● FUENTE:
Lepisma y la bibliotrinchera

Hay quien dice que la guerra es algo inherente al ser humano, un comportamiento tan innato que imaginar un mundo en paz no pasa de ingenua utopía. Pues bien, o mi naturaleza no es humana, hipótesis que a estas alturas de mi vida prefiero ni plantearme, o quizás la veracidad de esa afirmación no se corresponde con la vehemencia con la que se suele proferir. Desde luego aquí no voy a solucionar el dilema de si somos buenos por naturaleza y es la sociedad la que nos pervierte, o que sea justamente al revés; simplemente voy a citar algunas obras que, por verlas en mi infancia o en la adolescencia más temprana, creo que ayudaron a forjarme como la persona que soy, alérgica a los patrioterismos, discursos exaltados, el maniqueísmo y la violencia: entenderéis, por tanto, que este comienzo de siglo XXI no sea mi época favorita de la historia. Este texto, que como cada semana redacto para el dr. Tovar, quizás sirva para que mi psiquiatra pueda conocerme un poco más a través de mis influencias.

● ENUNCIADO:
¿Puedes extraer íntegro el texto de arriba sobre Lepisma y la bibliotrinchera, sin alterar una sola palabra?

● MATERIAL PROPORCIONADO:

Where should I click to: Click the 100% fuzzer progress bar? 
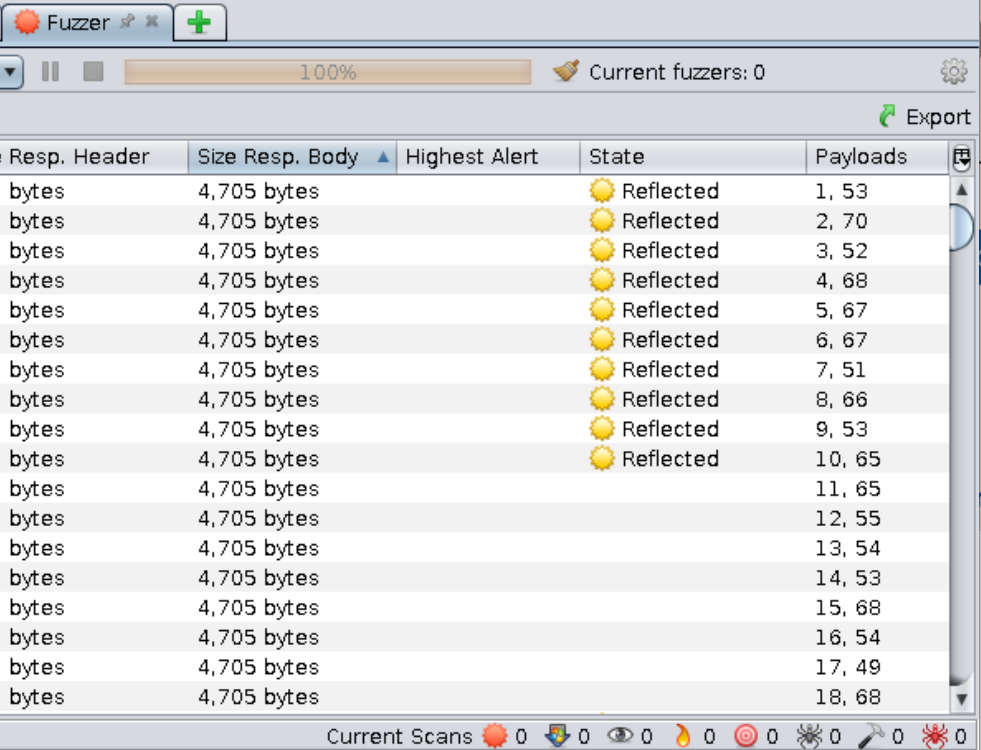pyautogui.click(x=327, y=72)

● RESULTADO:
Lepisma y la bibliotrinchera

Hay quien dice que la guerra es algo inherente al ser humano, un comportamiento tan innato que imaginar un mundo en paz no pasa de ingenua utopía. Pues bien, o mi naturaleza no es humana, hipótesis que a estas alturas de mi vida prefiero ni plantearme, o quizás la veracidad de esa afirmación no se corresponde con la vehemencia con la que se suele proferir. Desde luego aquí no voy a solucionar el dilema de si somos buenos por naturaleza y es la sociedad la que nos pervierte, o que sea justamente al revés; simplemente voy a citar algunas obras que, por verlas en mi infancia o en la adolescencia más temprana, creo que ayudaron a forjarme como la persona que soy, alérgica a los patrioterismos, discursos exaltados, el maniqueísmo y la violencia: entenderéis, por tanto, que este comienzo de siglo XXI no sea mi época favorita de la historia. Este texto, que como cada semana redacto para el dr. Tovar, quizás sirva para que mi psiquiatra pueda conocerme un poco más a través de mis influencias.